I think the point is:
 buy ASX , the company ,and enjoy that for every letter mailed, they charge the listed company involved and so increase your dividend....


----------



## Dona Ferentes

qldfrog said:


> I think the point is:
> buy ASX , the company ,and enjoy that for every letter mailed, they charge the listed company involved and so increase your dividend....



That would be CPU and LNK as registries.

BoardRoom is worse. Finding new kid on the block Atomic to be excellent


----------



## qldfrog

Dona Ferentes said:


> That would be CPU and LNK as registries.
> 
> BoardRoom is worse. Finding new kid on the block Atomic to be excellent



Yes CPU, my mistake


----------



## peter2

Link Market Services - should change their name to Link No Service. 

Changed address - received notice from Link that address has been changed. 
Changed bank details - received notice from Link that new bank account details recorded.

*Three weeks later* div put in old bank account and div advice sent to old address. 

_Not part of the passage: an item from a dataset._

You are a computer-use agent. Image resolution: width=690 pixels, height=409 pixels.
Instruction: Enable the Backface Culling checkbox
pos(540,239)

Link have been to only registry to totally stuff this up.


----------



## Dona Ferentes

finding it impossible to register Corporate Trustee (for SMSF) on Advanced Share Registry via paperless
https://www.advancedshare.com.au/


----------



## Dona Ferentes

peter2 said:


> Link Market Services - should change their name to Link No Service.
> 
> Changed address - received notice from Link that address has been changed.
> Changed bank details - received notice from Link that new bank account details recorded.
> 
> *Three weeks later* div put in old bank account and div advice sent to old address.
> 
> Link have been to only registry to totally stuff this up.



did you change after the Ex Dividend and, (usually one day later),  Record Date?


----------



## peter2

Dona Ferentes said:


> did you change after the Ex Dividend and, (usually one day later), Record Date?




Yes. XD date 29/6,  div paid 28/8 two months later.  Details changed one month ago. 

This would be a reasonable explanation however. 




Computershare who handles SGP registry paid div into new account and sent notice to new address.


----------



## Dona Ferentes

I once was diddled (and fought to get it paid to me) when I sold a parcel of a holding the day after it went ex-dividend, but didn't receive that dividend entitlement.

Got to keep an eye on them!!


----------



## peter2

Same thing happened to me also and I didn't fight for the div. ATO noticed that I didn't declare the div in that years statement and I then had to "ask" for it. Registry paid up.


----------



## Belli

The one advantage (if you can call it that) Boardroom has over Computershare is with Boardroom you can link multiple entitles which hold the same shares but different HINs (or SRNs) e.g. ARG held personally and also in SMSF.  Computershare requires seperate accounts.  Link Market Services allows linking as does as Advance Share Register.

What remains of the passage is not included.